Femtos will be a good thing, stretching spectrum 20-50%. That's more than any likely increase from making more spectrum available. They will increase the dominance of companies doing both wired and wireless. That leaves BT, Sprint, T-Mobile, Qwest and other companies without both struggling. Mobile carrier Telefonica/O2 spent over $B to buy Hansenet in Germany. Bouygues in France added 100K DSL customers last quarter, and Vodafone is also moving hard. China Mobile has assimilated China Tietong/Railcom and is launching double and triple play. 

BT, AT&T and others have made $billions via investments in suppliers. BT was a strong majority of the work of Tech Mahindra when it went public. The IPO was valued based on earnings/cash flow, ignoring the fact that BT defined the level of earnings by the prices they accepted when they sent work to India. An increase in price of the work would be returned 10-fold, and BT made billions. They've cashed out substantially I believe, but haven't been able to find a buyer stupid enough to take the remainder of the company off their hands at full price. The picoChip investment is much smaller so unlikely to be anything like that huge score.

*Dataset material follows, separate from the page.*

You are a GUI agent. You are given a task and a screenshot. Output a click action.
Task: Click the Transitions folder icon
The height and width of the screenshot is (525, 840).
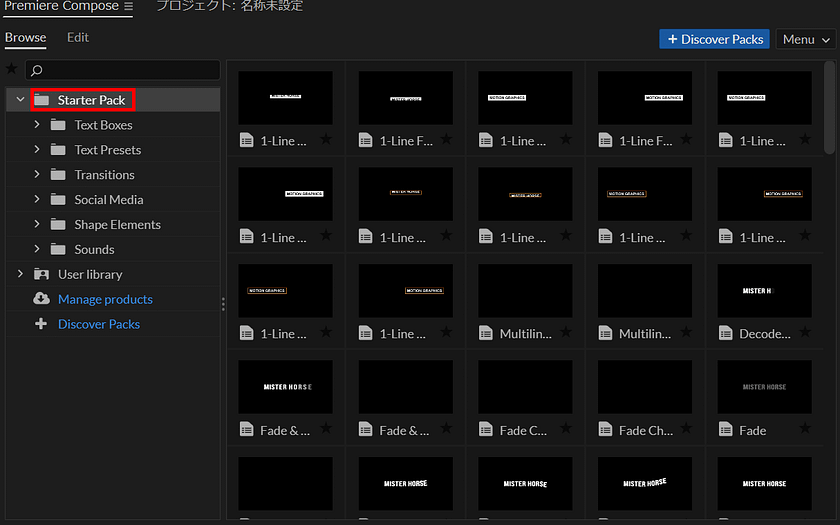(x=58, y=175)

AT&T/SBC - and CEO Ed Whitacre personally - made fortunes on an initially very small investment in AMDOCS, the Israeli billing software company where again they were a primary customer at the beginning. After the boom, and some legitimate AMDOCS successes, AT&T had stock worth $billions. They would sell off a chunk any quarter they needed to goose earnings. Whitacre personally collected substantial sums related to AMDOCS stock while approving large purchases from them. He probably didn't break any law doing so, because it was approved by his close friends on the board of directors.

Verizon also is considering femtocells across the U.S. http://bit.ly/6mKrwf .  They recently spoke with Morgan Stanley about their plans for WiFi in LTE homes, but I don't know if that's in addition to femtos or instead of them. Every wireless company in the world is considering whether to emphasize femtocells or WiFi. I know three major carriers who have chosen to go femto over WiFi for customer control and plan orders in the millions in the next 2-3 years. Assuming picoChip continues to be a primary supplier, T and other investors will do very, very well. Texas Instruments is looking back with regret at their decision not to buy picoChip a while ago.